─── FRAGMENTO PROPORCIONADO ───

Los dos eran andaluces y dominicos, sus ideas eran contrarias y también sus personalidades. Las Casas, de origen noble, había sido conquistador y encomendero antes de entrar en religión, como habían hecho otros conquistadores; luego había renunciado a la encomienda para volverse con furia contra los españoles, en supuesta defensa de unos indios imaginarios. Sepúlveda, de familia humilde, había hecho una brillante carrera intelectual y eclesiástica en España e Italia, donde participó en la polémica de Erasmo contra Lutero (De fato et libero arbitrio contra Lutherum), y diferenciándose de Erasmo, defendía la religiosidad ritual, externa y no solo la interior. Tradujo a Aristóteles y alcanzó renombre internacional como teólogo, filósofo e historiador. Carlos I lo nombró su capellán, cronista y preceptor del príncipe heredero, el futuro Felipe II.

Las Casas sostenía que los “estados” indios eran no ya comparables, sino moralmente superiores a los europeos, pues “muchas y aun todas las repúblicas (europeas)  fueron muy más perversas, irracionales (…) y en muchas virtudes muy menos morigeradas y ordenadas. Pero nosotros mismos, en nuestros antecesores, fuimos muy peores así en la irracionalidad y confusa policía como en vicios y costumbres brutales”. ¿Podía castigarse al idólatra? Quizá, pero  ni el rey ni el papa tenían autoridad para ello, ni  tampoco para considerarlos herejes, pues los indios no habían sido antes conocidos, ni súbditos del rey ni sometidos al fuero eclesiástico. Además, no podía irse contra un pueblo, como si todo él fuera delincuente. Por tanto España carecía de títulos para estar allí, salvo con misioneros. La argumentación tenía dos partes: la de principio, que excluía cualquier derecho de España a la conquista y aun a tener presencia en el nuevo mundo, salvo la misional y sin ejercer fuerza alguna; y la comparación moral entre los españoles y los indios, radicalmente favorable a estos.

─── MATERIAL PROPORCIONADO ───

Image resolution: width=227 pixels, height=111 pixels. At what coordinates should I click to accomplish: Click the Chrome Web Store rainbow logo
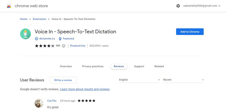pyautogui.click(x=9, y=6)
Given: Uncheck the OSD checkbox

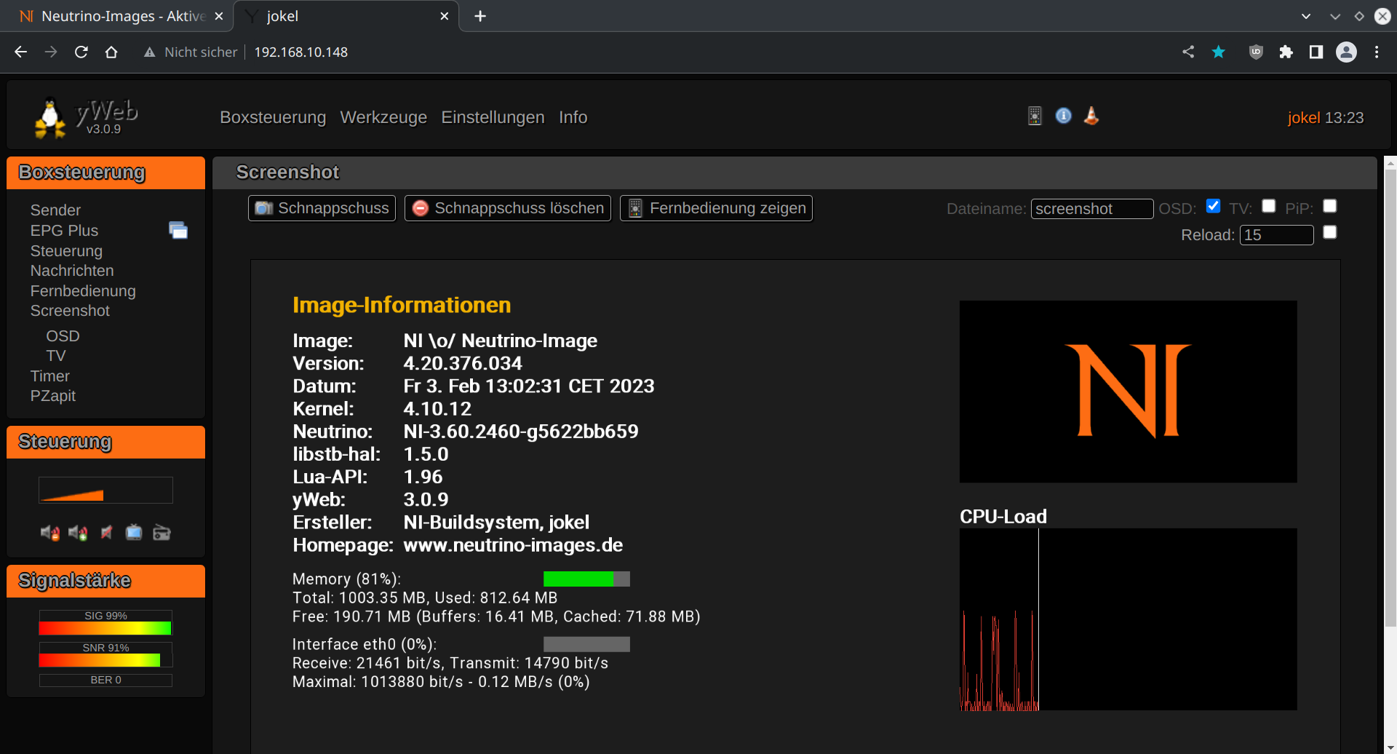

───

CONSIGNAS DE TRABAJO =>
(1) Responde a partir del fragmento sobre Las Casas y Sepúlveda:
(a) ¿De qué origen era Las Casas?
(b) ¿Qué cargos le confió Carlos I a Sepúlveda?
(c) Según Las Casas, ¿con quiénes únicamente podía estar España en el nuevo mundo?
(2) Reproduce literalmente el pasaje del fragmento que va desde "Los dos eran" hasta "futuro Felipe II.", ambos inclusive.
Las líneas son un material aparte, sin relación con el fragmento.

RESPUESTAS =>
(1)
(a) De origen noble.
(b) Capellán, cronista y preceptor del príncipe heredero, el futuro Felipe II.
(c) Solo con misioneros.

(2)
Los dos eran andaluces y dominicos, sus ideas eran contrarias y también sus personalidades. Las Casas, de origen noble, había sido conquistador y encomendero antes de entrar en religión, como habían hecho otros conquistadores; luego había renunciado a la encomienda para volverse con furia contra los españoles, en supuesta defensa de unos indios imaginarios. Sepúlveda, de familia humilde, había hecho una brillante carrera intelectual y eclesiástica en España e Italia, donde participó en la polémica de Erasmo contra Lutero (De fato et libero arbitrio contra Lutherum), y diferenciándose de Erasmo, defendía la religiosidad ritual, externa y no solo la interior. Tradujo a Aristóteles y alcanzó renombre internacional como teólogo, filósofo e historiador. Carlos I lo nombró su capellán, cronista y preceptor del príncipe heredero, el futuro Felipe II.